[論文速速讀]Hierarchical Attention Networks for Document Classification

〖想觀看更多中文論文導讀，至[論文速速讀]系列文章介紹可以看到目前已發布的所有文章！〗

論文網址: https://www.cs.cmu.edu/~./hovy/papers/16HLT-hierarchical-attention-networks.pdf

Abstract

We propose a hierarchical attention network for document classification. Our model has two distinctive characteristics:
(i) it has a hierarchical structure that mirrors the hierarchical structure of documents;
(ii) it has two levels of attention mechanisms applied at the word and sentence-level, enabling it to attend differentially to more and less important content when constructing the document representation.

提出一個基於hierarchical attention architecture的模型，用於文本分類任務，abstract點出兩個特色:

使用了可以反映文章結構的的階層結構
在word level和sentence level上都使用了attention mechanism，使得在建構representation時能夠注意到比較重要的內容

Introduction

Although neural-network–based approaches to text classification have been quite effective (Kim, 2014; Zhang et al., 2015; Johnson and Zhang, 2014; Tang et al., 2015), in this paper we test the hypothesis that better representations can be obtained by incorporating knowledge of document structure in the model architecture. The intuition underlying our model is that not all parts of a document are equally relevant for answering a query and that determining the relevant sections involves modeling the interactions of the words, not just their presence in isolation

儘管一些方法在文本分類上已有不錯的表現，但這篇paper證明了一個假設:透過將文章結構的資訊加入模型架構中可以使文章有夠好的representation。

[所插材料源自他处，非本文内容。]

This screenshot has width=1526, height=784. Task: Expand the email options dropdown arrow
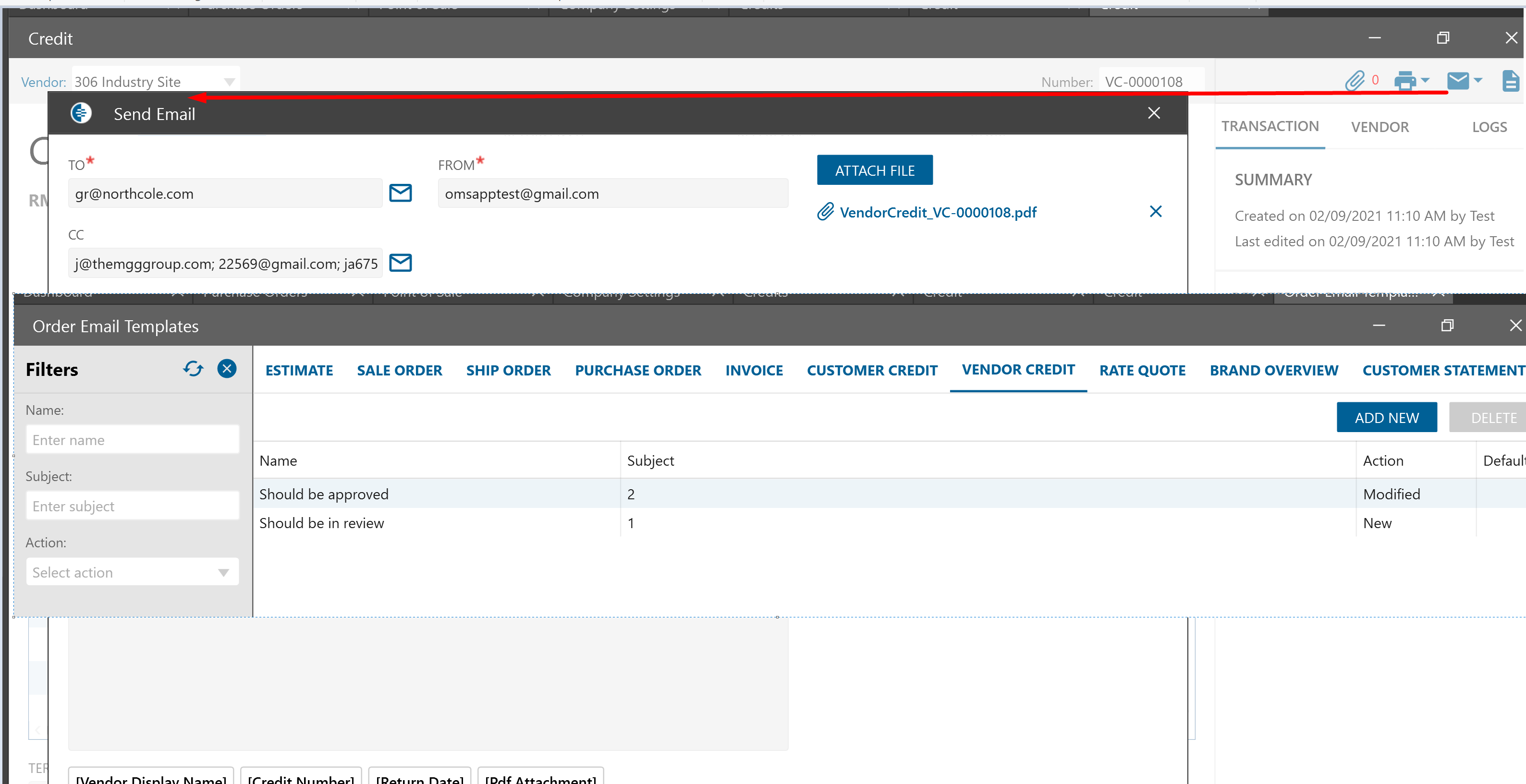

設計模型的直覺來自：並非文章的所有部分都對建立模型有同等的貢獻，並且我們應該對於word之間的相關性也加入考慮建模，而非將他們視作獨立的表示。

First, since documents have a hierarchical structure (words form sentences, sentences form a document), we likewise construct a document representation by first building representations of sentences and then aggregating those into a document representation. Second, it is observed that different words and sentences in a documents are differentially informative. Moreover, the importance of words and sentences are highly context dependent.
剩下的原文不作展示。